The Journal of Ophthalmology, Otology and Laryngology. Vol. XII. July, 1900. Part 3. - Various

Case XXI.—E. S., aged forty-three. Diplopia from paralysis right external rectus, pupils small, each with Argyll-Robertson phenomenon; visual left acuity only 6
12, and small but distinct central scotoma, with some contraction of the peripheral field; knee-jerks distinct, and no ataxia or other evidence of spinal disease. Three early miscarriages, no full-time child. No change while under observation for nine months, but on two occasions severe attack of vomiting and abdominal pain, extending over several days and without recognized cause (? gastric crises).

Case XXII.—A. M., aged fifty-five. Left ptosis and paralysis of external ocular muscles supplied by third nerve in 1887, the pupils being normal, followed by incomplete recovery. In 1897 development of identical condition on the right side, and pupils found to be small and with Argyll-Robertson phenomenon; knee-jerks very slight and with great difficulty, but no other evidence of spinal disease. No history of syphilis.

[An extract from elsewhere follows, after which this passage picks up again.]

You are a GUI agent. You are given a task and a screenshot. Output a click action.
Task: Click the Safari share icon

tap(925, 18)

Case XXIII.—H. F., aged thirty-seven. Right ptosis with diplopia (seven days) and defective inward excursion of right eyeball; pupils very small, not quite equal, and with Argyll-Robertson phenomenon; optic disks pale and marked contraction of visual fields, but normal central vision; knee-jerks scarcely to be obtained, but no other evidence of spinal disease. No history of syphilis. Father of four healthy children. Seen after a month’s interval, paralysis of all external right ocular muscles supplied by third nerve, and knee-jerks absent.

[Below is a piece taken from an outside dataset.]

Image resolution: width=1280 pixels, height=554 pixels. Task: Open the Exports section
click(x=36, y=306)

(c) Ocular Paralysis, with More or Less Evidence of Spinal Disease.

Case XXIV.—G. S., aged forty-one. Ptosis and complete ophthalmoplegia externa on left side, with dilated and immobile pupils and some degree of right ptosis, these conditions or some of them having been present for five years. Knee-jerks distinct, and no ataxic phenomenon, but imperfect control over bladder, and failure of sexual power during last six months. No admitted syphilis.

Case XXV.—J. L., aged forty-two. Diplopia and drooping left upper eyelid for four years. Ptosis left side, and marked defect of ocular movements in each eye; left pupil dilated and immobile; right small, contracts during convergence, but no light response; no other ocular defect. Knee-jerk scarcely obtained on either side; no ataxia, but attacks of “twitching pains” in lower limbs, and for some time difficulty in starting the flow of urine. Venereal sore in 1882, and subsequent loss of hair, but no other secondary symptoms. Patient watched for twelve months without appreciable change.

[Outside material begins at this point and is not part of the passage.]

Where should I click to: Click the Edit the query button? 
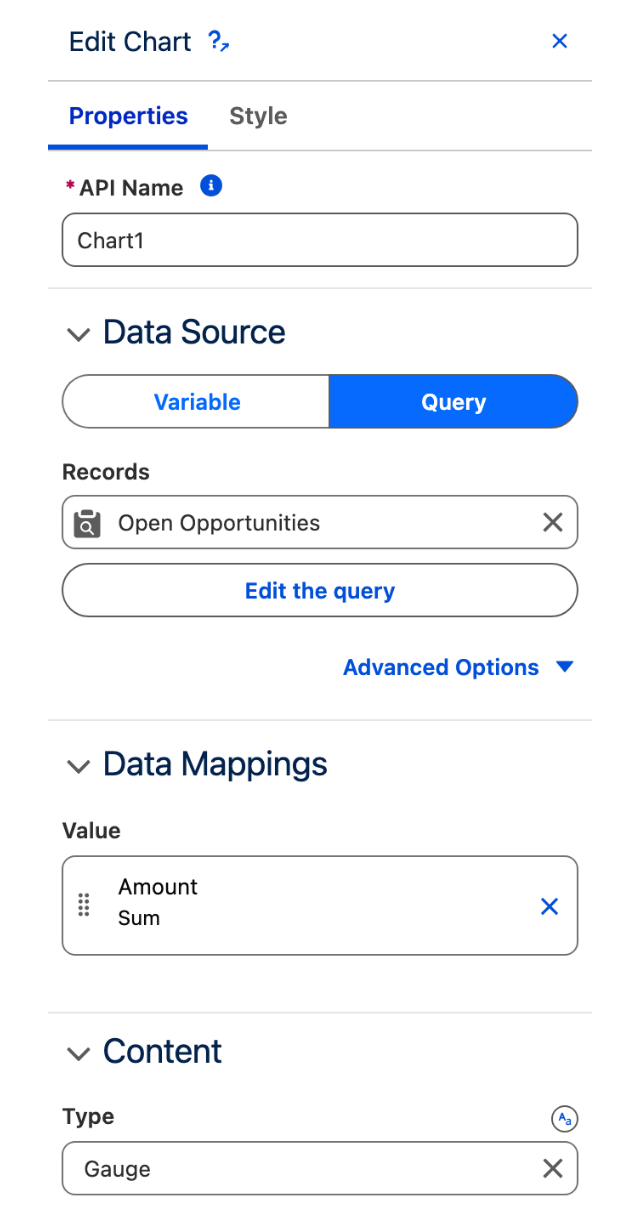(320, 590)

Case XXVI.—L. D., aged forty-four. Crossed diplopia (one month), without obvious ocular paralysis, and pupils small with Argyll-Robertson phenomenon. Knee-jerks absent; no ataxia to usual test, but has noticed tendency to stagger in the dark; is troubled with pains in the knees, has difficulty in commencing the act of micturition, and recent marked failure of sexual power; venereal sore at twenty years, and subsequent sore throat, but no skin eruption or loss of hair. Father of three healthy children.

Case XXVII.—J. H., aged forty-seven. Double vision of two months’ duration; similar attack three years ago, with complete recovery. Paralysis of right external rectus; pupils, visual acuity, and visual fields normal. Knee-jerks absent, but no other evidence of spinal disease. Patient the subject of albuminuria, and presents physical evidence of an aneurism of the ascending aortic arch. Youngest child has marked evidence of inherited syphilis.

Case XXVIII.—W. M., aged thirty-five. Paralysis of left third nerve, without iridoplegia or cycloplegia; pupils normal. Knee-jerks absent, but no ataxia or other evidence of spinal disease. Several venereal sores ten years ago, but no recognized secondary syphilis. There is, however, evidence of a former iritis.

Case XXIX.—M. C., aged fifty-four. Paralysis of left external rectus, with history of two previous attacks of diplopia during last four years; no other ocular defect, unless some imperfect light response in left pupil; knee-jerks absent, and complaint of “sciatica” for two years, but no other evidence of spinal disease. Albuminuria distinct, and physical signs of hypertrophy of left ventricle. No history of syphilis.